Our Mātāpono | Our Principles
Hongihongi te Wheiwheiā
Inhale the unusual
Is the most challenging Te Kurahuna principle of ‘embracing a culture of feedback.’ It speaks to continually striving to do better. Specifically, practitioners are urged to constantly seek feedback from whānau and their colleagues on their performance in the journey of providing care and support and to be especially open and responsive to negative feedback.

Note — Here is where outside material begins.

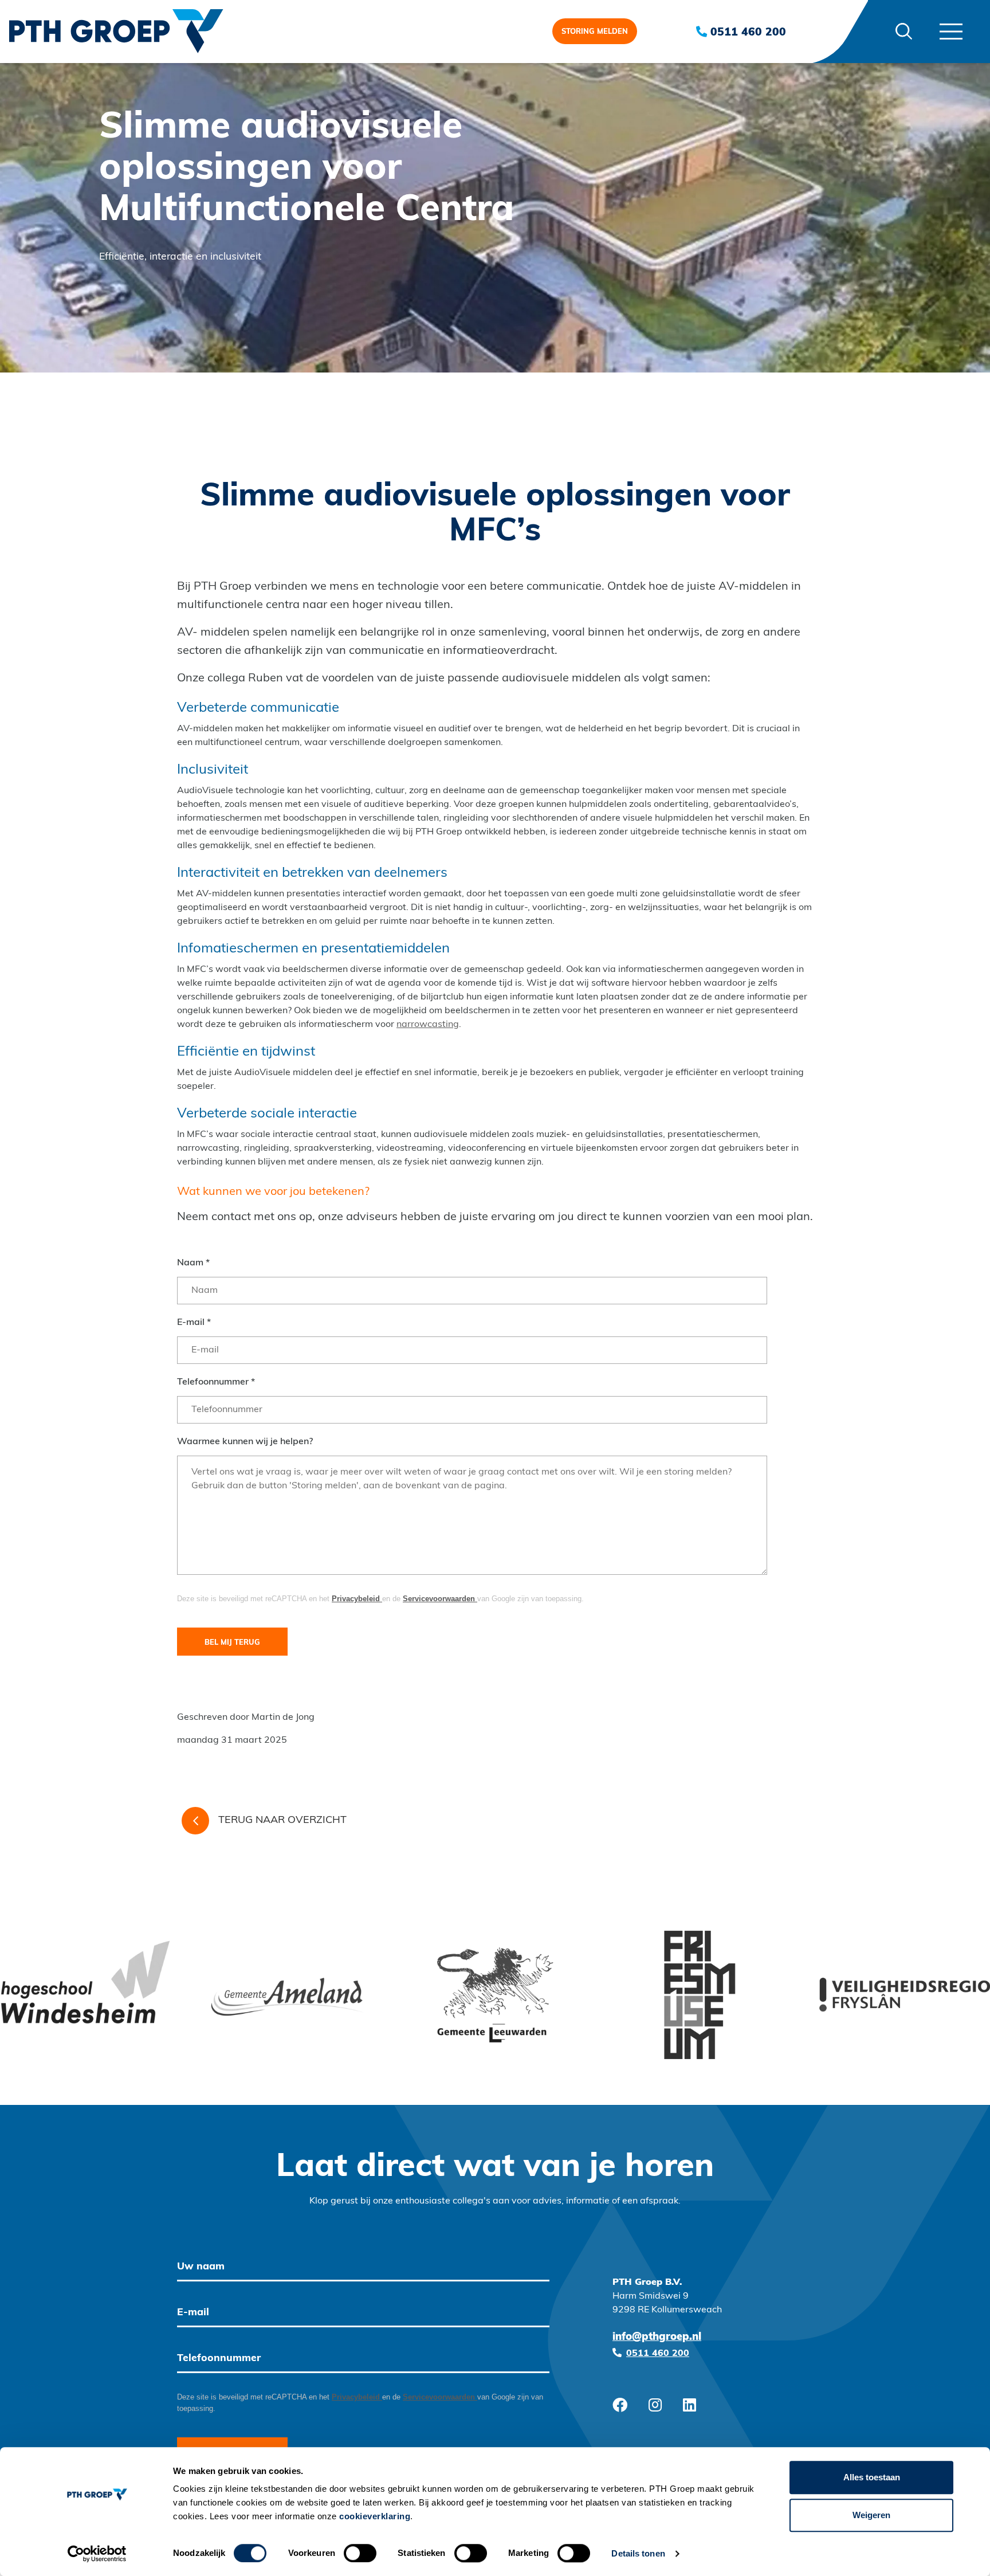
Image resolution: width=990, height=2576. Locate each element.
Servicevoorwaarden (440, 1598)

Promote a Culture of Feedback
Ka mā te Ariki, ka mā te Tauira
As the teacher is enriched, so too is the student
This Mahi a Atua principle is taken from a Te Kurahuna karakia. This ‘active learning’ principle encourages us to be responsive to each other and to our environment. As we learn to be open to other perspectives we grow our ability to expand our thinking. An active learner embraces feedback and adjusts their behaviours accordingly. The ariki, seen as the teacher, is actively learning in the presence of the student, while the student is open to learning from the teacher.
Remain an Active Learner
Tēnei te Pō, Nau mai te Ao
Coming in from the dark, welcoming the light
Is taken from a karakia of Te Kurahuna. It encourages the transfer of mātauranga Māori learning into everyday professional and personal life and its conceptual translation is ‘Indigenise your space’. This principle drives the objective of introducing a Māori perspective into daily and professional life and thereby mitigating the effects of institutional racism – privileging ‘mātauranga Māori’ rather than the more deficit-based ‘culturally appropriate’ services model.
Indigenise Your Space
One of our whānau was moved by her Mahi a Atua experience and wrote this kōrero tairitenga:
Innate shapeshifting
By DNA
Mai Hawaaiki, from hawaaiki we unfurl
Ki Hawaaiki, to all the way back there again
And again
And again
So I’m out here driving my ancestral superhighway
Without a driver’s license
Helm of my own waka
Beneath the stars
Beacons of cultural navigation that traverse ions of time
But I’m not yet confident to read
Or maybe it’s trust
Or maybe a type of spiritual dyslexia
That I feel connection
As sure as my pulse
I am my ancestors
Mahi a Atua is a refuge
A space to make sense of the murkiness
A place where we shapeshift between rehutaitanga and hukuataitanga
And then harness the confidence to take it out for a spin.